● EXERCISE A:
According to the text on Navajo saddle blankets, in what decade were the earliest saddle blankets created?

● TEXT EXCERPT:
····················

Navajo Saddle Blankets

Navajo saddle blankets are popular with Native American art collectors and are prized for their variety, having been made in various colors and designs. The earliest saddle blankets were created in the 1870s. During the 1890s, Navajo saddle blankets made from Germantown wool became fashionable and are some of the most intricate eye dazzler blankets ever created, with tight weaving and vivid colors. 1900 to 1930 was considered the golden era of Navajo saddle blankets as many of the most uniquely Navajo pieces were woven during this time.

A saddle blanket is a blanket or pad placed underneath a saddle on a horse. The blankets absorb sweat and provide cushioning for both the rider and the horse. They can be functional or decorative - and frequently are both. Navajo weavers have been making saddle blankets for over 150 years, both for their own use and for trade with other Native American tribes and sale to buyers who visited Navajo country on the Santa Fe railroad. These textiles, which are smaller than Navajo rugs or other kinds of Navajo blankets, were easy to transport and can be highly collectible today, especially vintage Navajo saddle blankets that are still in good condition.

····················

● PROVIDED INFORMATION:
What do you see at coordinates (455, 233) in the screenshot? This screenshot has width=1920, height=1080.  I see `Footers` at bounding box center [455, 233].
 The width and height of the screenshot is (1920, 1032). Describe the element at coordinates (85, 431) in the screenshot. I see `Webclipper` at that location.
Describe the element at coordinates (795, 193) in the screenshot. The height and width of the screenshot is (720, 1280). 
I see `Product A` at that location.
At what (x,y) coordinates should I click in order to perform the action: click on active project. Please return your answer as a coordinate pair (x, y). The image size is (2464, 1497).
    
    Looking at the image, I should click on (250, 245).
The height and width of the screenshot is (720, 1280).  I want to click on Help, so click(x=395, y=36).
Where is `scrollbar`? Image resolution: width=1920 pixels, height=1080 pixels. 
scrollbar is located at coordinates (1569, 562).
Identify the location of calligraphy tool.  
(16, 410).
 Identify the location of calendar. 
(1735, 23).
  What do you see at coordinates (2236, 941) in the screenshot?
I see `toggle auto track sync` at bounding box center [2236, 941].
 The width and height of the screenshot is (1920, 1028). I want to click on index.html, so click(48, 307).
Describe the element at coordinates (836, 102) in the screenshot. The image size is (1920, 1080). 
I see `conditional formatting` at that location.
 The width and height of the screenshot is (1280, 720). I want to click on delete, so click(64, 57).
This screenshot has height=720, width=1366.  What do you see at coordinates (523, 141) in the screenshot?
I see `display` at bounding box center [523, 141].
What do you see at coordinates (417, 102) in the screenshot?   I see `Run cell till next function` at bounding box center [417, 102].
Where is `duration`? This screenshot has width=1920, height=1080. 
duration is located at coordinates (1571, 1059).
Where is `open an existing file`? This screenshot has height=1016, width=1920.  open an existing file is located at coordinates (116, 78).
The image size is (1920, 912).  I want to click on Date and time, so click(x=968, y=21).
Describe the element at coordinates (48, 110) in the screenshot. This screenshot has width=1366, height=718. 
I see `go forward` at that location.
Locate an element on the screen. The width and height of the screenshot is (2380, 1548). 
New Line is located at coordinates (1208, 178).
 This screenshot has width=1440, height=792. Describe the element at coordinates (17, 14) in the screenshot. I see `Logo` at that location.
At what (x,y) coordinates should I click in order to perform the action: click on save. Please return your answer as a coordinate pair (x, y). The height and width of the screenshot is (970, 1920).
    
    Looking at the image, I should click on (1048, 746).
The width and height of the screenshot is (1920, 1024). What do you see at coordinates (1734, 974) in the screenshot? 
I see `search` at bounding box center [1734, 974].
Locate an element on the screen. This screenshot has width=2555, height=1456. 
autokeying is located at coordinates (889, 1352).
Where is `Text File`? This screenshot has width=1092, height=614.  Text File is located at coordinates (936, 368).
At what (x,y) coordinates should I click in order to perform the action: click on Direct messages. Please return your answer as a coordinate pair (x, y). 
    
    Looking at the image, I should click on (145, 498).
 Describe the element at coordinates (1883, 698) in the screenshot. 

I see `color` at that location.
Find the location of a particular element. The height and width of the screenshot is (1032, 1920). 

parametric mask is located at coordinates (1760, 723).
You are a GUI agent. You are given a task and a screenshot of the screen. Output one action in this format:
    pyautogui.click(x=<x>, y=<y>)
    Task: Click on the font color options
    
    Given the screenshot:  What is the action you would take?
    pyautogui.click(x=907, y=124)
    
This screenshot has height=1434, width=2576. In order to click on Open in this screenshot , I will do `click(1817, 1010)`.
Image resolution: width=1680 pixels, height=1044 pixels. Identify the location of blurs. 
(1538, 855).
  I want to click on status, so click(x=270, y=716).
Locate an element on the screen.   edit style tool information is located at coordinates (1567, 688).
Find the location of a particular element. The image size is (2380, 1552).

····················

● EXERCISE B:
Rewrite the stretch of rows from the line containing "What do you see at coordinates (417, 102)" through the line containing "duration is located", replacing "screenshot" with "image" and keeping everything else unchanged.

● EXERCISE ANSWER A:
The 1870s.

● EXERCISE ANSWER B:
What do you see at coordinates (417, 102) in the image?   I see `Run cell till next function` at bounding box center [417, 102].
Where is `duration`? This image has width=1920, height=1080. 
duration is located at coordinates (1571, 1059).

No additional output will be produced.